The African coal exporter, Edenville Energy, has narrowed its H1 losses as the company’s Rukwa coal project in southwest Tanzania made progress.
The mineral resource estimate for the coal project has been upgraded to 57.5 million t, with an indicated calorific value of 17.42mj/kg. The project includes the Namwele, Mkomolo and Muze coal deposits.
All three deposits are located close to existing infrastructure. Mkomolo and Namwele lie 25 km by road to the northeast of the major regional centre of Sumbawanga.
The Rukwa coal project has plentiful access to water sources, ranging from small streams and rivers beside Namwele and Mkomolo, to the short of Lake Rukwa, which is a major source of water for the district. These water supplies have the potential to was the coal following extraction, adding value to the final product and supporting its commercial viability for power generation.
Power plant for local market
The Rukwa regions currently depend on electricity imported from Zambia. Edenville’s project has government backing as ministers look to create a local source of power. The Rukwa project is located in the Mtwara Development Corridor – a government backed development zone for energy related activity.
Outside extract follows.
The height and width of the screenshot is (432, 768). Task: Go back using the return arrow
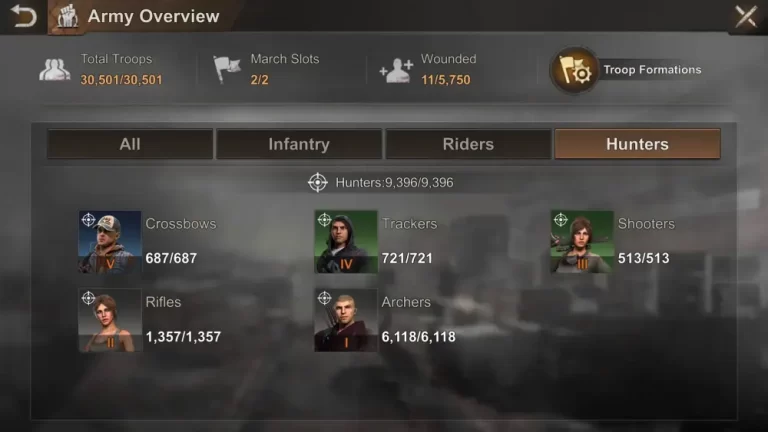click(23, 16)
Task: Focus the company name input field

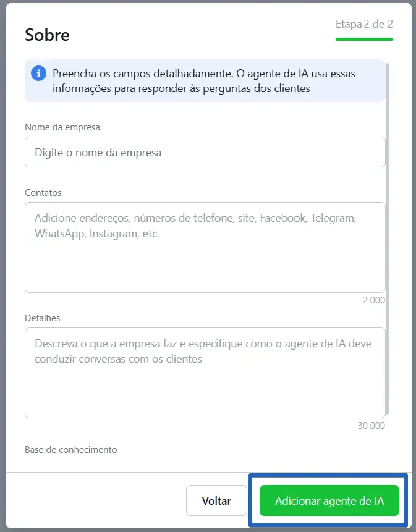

Following a scoping study, Edenville Energy discovered the opportunity to develop the Rukwa coal project as the feed for a small scale coal-to-power operation. Doing so would allow the company to move toward production, with the optimal scenario based on a 10 MW power plant supplying the local market.
The Tanzanian Government is hoping to build new power transmission lines that would link the north and south of the country. The Rukwa coal project lies within 10 km of the proposed route for the new power line. The company hopes this beneficial position in relation to the power line will provide a flexibility in production that could satisfy both industrial and power production requirements.
Losses for H1 came to £300,560, down from £319,123 a year previously. The company has net assets of £10.4 million, and cash reserves of £341,910.
Edenville chairman, Sally Schofield, said that “The company is well funded to satisfy its immediate needs as it keeps a close eye on its operating costs. At the same time, we are maintaining a focused portfolio of licences in Tanzania and we aim to keep land holding costs as low as practically possible as we progress.”
"The conclusions of the Scoping Study published in September, demonstrates that there is a viable commercial opportunity for Edenville to become a power producer, utilising a small scale, coal-to-power business scenario," Schofield concluded.